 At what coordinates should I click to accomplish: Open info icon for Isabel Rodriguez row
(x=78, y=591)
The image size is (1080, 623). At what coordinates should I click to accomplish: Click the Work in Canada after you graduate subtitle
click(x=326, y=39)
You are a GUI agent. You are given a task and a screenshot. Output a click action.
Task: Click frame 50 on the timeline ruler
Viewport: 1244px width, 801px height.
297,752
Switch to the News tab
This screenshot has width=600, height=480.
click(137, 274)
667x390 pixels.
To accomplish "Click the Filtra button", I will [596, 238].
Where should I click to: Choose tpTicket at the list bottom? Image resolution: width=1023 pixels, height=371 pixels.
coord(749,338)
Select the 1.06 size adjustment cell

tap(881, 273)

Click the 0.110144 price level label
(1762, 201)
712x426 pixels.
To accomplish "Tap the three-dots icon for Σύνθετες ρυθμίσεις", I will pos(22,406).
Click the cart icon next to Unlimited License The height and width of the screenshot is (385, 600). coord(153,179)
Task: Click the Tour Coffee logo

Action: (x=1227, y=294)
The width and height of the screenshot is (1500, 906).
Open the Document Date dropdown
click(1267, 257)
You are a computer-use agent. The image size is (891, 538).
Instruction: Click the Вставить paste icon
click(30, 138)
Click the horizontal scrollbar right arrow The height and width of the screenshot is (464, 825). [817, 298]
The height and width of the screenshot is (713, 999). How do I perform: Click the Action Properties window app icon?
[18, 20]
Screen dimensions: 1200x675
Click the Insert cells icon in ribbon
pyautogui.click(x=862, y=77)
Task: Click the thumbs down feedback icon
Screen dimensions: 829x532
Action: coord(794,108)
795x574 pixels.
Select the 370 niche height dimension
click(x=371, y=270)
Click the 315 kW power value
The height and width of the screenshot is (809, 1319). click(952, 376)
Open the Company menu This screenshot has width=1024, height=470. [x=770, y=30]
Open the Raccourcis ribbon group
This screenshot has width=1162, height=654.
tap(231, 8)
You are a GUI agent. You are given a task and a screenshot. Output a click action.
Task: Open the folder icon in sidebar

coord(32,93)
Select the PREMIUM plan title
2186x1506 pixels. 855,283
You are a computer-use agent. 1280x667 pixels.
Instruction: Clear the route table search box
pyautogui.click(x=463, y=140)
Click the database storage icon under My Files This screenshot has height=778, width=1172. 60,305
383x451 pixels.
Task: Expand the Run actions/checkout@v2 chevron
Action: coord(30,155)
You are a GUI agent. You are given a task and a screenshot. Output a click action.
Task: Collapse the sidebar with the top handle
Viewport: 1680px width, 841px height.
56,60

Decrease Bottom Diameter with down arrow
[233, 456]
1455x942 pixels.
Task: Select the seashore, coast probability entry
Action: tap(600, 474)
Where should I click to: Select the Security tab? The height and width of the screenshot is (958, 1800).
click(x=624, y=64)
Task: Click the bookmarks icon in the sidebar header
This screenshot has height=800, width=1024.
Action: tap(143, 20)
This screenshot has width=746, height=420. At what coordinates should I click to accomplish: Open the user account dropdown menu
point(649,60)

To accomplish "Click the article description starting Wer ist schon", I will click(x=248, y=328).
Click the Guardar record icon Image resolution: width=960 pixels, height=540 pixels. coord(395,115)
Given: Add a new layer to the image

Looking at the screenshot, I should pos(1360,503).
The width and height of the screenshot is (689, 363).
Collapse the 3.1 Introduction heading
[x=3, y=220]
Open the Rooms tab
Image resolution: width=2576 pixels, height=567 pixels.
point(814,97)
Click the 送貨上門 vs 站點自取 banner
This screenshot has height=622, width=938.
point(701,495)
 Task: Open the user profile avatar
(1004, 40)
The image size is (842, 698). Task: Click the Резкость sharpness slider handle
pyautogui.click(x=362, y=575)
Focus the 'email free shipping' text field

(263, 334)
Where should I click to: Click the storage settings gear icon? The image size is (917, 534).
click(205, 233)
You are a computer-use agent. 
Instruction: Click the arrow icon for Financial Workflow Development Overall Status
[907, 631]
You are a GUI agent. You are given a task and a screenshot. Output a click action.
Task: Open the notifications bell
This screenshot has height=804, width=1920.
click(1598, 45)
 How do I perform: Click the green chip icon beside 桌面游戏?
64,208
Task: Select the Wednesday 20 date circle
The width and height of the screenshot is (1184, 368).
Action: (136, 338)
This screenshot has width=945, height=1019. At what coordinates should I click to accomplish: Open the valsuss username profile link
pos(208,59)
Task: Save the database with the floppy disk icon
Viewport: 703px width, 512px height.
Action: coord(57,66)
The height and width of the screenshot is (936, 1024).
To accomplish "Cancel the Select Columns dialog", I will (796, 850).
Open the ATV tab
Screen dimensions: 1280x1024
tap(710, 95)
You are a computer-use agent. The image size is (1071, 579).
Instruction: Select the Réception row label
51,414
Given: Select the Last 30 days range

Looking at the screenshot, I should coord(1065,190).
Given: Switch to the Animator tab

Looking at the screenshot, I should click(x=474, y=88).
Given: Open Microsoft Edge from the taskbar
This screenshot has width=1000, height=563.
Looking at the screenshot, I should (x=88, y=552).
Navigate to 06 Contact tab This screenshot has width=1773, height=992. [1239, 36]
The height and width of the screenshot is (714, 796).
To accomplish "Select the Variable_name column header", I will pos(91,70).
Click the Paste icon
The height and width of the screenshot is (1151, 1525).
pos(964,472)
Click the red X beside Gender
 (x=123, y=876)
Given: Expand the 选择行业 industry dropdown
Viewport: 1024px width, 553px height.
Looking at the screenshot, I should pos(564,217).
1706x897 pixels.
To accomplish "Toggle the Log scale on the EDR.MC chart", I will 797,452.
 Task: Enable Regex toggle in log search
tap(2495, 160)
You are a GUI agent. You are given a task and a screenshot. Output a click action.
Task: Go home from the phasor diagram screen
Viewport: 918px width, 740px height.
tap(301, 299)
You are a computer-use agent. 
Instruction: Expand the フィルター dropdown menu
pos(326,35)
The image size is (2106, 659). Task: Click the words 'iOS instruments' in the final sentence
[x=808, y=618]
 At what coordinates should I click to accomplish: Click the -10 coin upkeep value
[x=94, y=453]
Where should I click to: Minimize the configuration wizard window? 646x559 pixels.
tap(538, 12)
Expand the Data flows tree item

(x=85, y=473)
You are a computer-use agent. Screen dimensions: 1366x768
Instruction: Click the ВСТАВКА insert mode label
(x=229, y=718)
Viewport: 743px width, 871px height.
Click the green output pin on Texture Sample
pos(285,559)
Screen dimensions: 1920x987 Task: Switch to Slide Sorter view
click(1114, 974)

________________________________________

WHAT THIS TASK INVOLVES:
List each line of the records that holds the string "computer".

COMPLETED TASK:
You are a computer-use agent. The image size is (891, 538).
You are a computer-use agent. 1280x667 pixels.
You are a computer-use agent. 
You are a computer-use agent. The image size is (1071, 579).
You are a computer-use agent. 
You are a computer-use agent. Screen dimensions: 1366x768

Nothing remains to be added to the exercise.